Our little fleet swung out upon the water, while the sun was yet hanging like a great torch among the tops of the trees, on the eastern hills. It was a beautiful morning, so fresh, so genial, so balmy. A pleasant breeze came sweeping lazily over the lake, and went sighing and moaning among the old forest trees. All around us were glad voices. The partridge drummed upon his log; the squirrels chattered as they chased each other up and down the great trunks of the trees; the loon lifted up his clarion voice away out upon the water; the eagle and the osprey screamed as they hovered high above us in the air, while a thousand merry voices came from out the old woods, all mingling in the harmony of nature’s gladness. A loud and repeated hurrah! burst from us all as our oars struck the water, and sent our little boats bounding over the rippled surface of the beautiful Saranac.
This is a indeed a beautiful sheet of water. The shores were lined with a dense and unbroken forest, stretching back to the mountains which surround it. The old wood stood then in all its primeval grandeur, just as it grew. The axe had not harmed it, nor had fire marred its beauty. The islands were covered with a lofty growth of living timber clothed in the deepest green. There were not then, as now, upon some of them, great dead trees reaching out their long bare arms in verdureless desolation above a stinted undergrowth, and piled up trunks charred and blackened by the fire that had revelled among them, but all were green, and thrifty, and glorious in their robes of beauty. Thousands of happy songsters carolled gaily among their branches, or hid themselves in the dense foliage of their wide-spreading arms. The islands are a marked feature of these northern lakes, lending a peculiar charm to their quiet beauty, and one day, when the iron horse shall go thundering through these mountain gorges, the tourist will pause to make a record of their loveliness.

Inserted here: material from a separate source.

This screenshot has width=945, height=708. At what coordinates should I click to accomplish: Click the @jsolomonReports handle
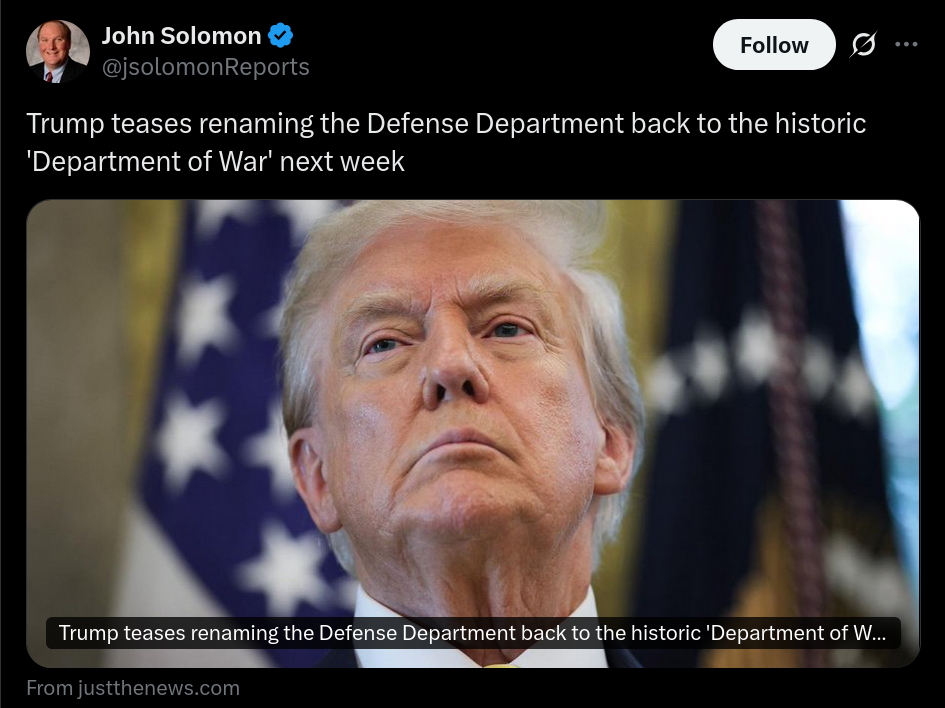tap(206, 67)
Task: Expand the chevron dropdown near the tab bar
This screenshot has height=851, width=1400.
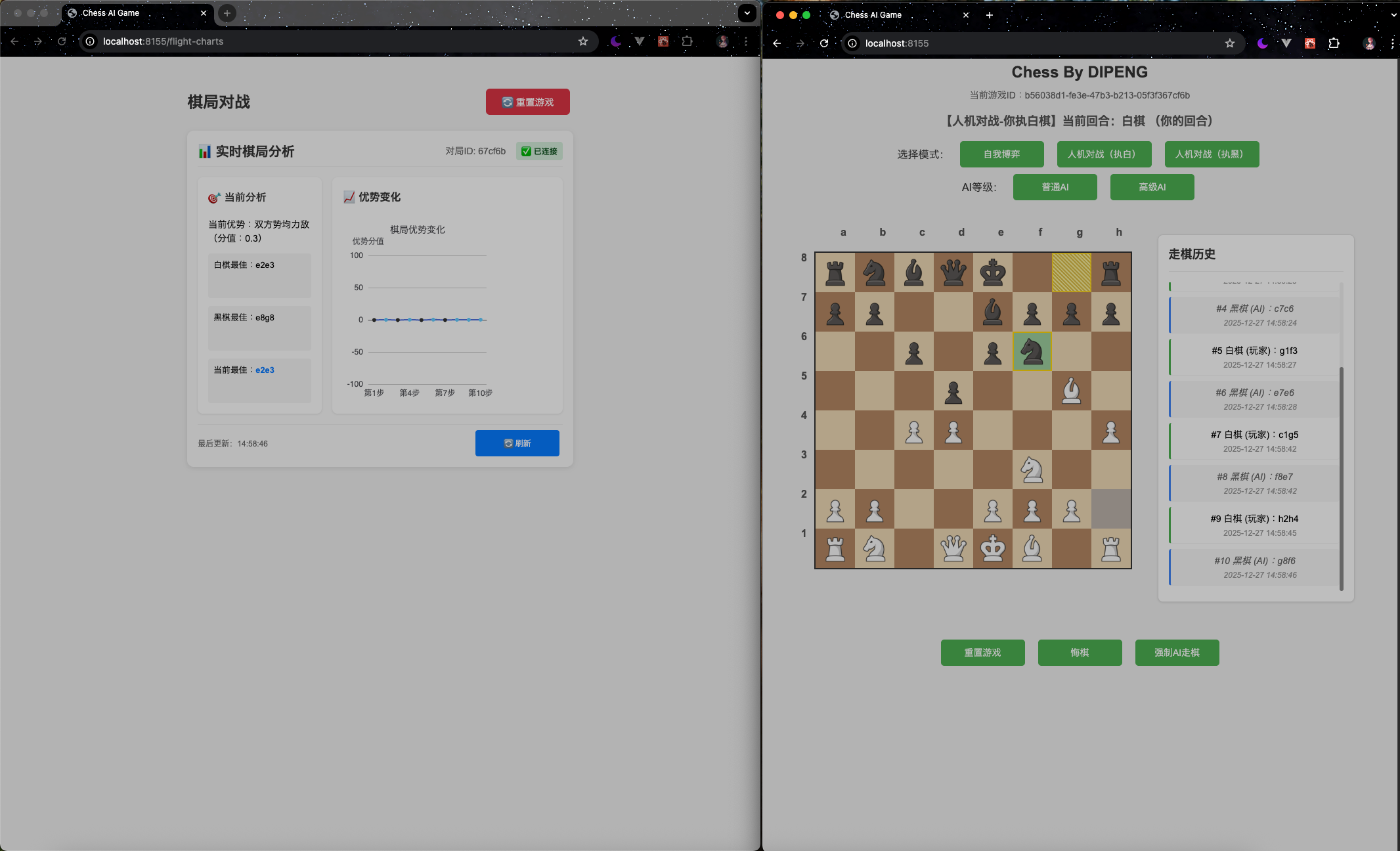Action: click(747, 13)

Four or five miles down the lake, is a beautiful bay, stretching for near half a mile around a high promontory, almost reaching another bay winding around a like promontory beyond, leaving a peninsula of five hundred acres joined to the main land, by a narrow neck of some forty rods in width. Our first sport among the deer was to be the “driving” of this peninsula. We stationed ourselves on the narrow isthmus within a few rods of each other, while a boatman went round to the opposite side to lay on the dogs. We had been at our posts perhaps half an hour, when we heard the measured bounds of a deer, as he came crashing through the forest. We could see his white flag waving above the undergrowth, as he came bounding towards us. Neither Smith nor Spalding had ever seen a deer in his native woods, and they were, by a previous arrangement, to have the first shot, if circumstances should permit it. The noble animal came dashing proudly on his way, as if in contempt of the danger he was leaving behind him. Of the greater danger into which he was rushing, he was entirely unconscious, until the crack of Smith’s rifle broke upon his astonished ear. He was unharmed, however, and quick as thought he wheeled and plunged back in the direction from which he came; Spalding’s rifle, as it echoed through the forest, with the whistling of the ball in close proximity to his head, added energy to his flight.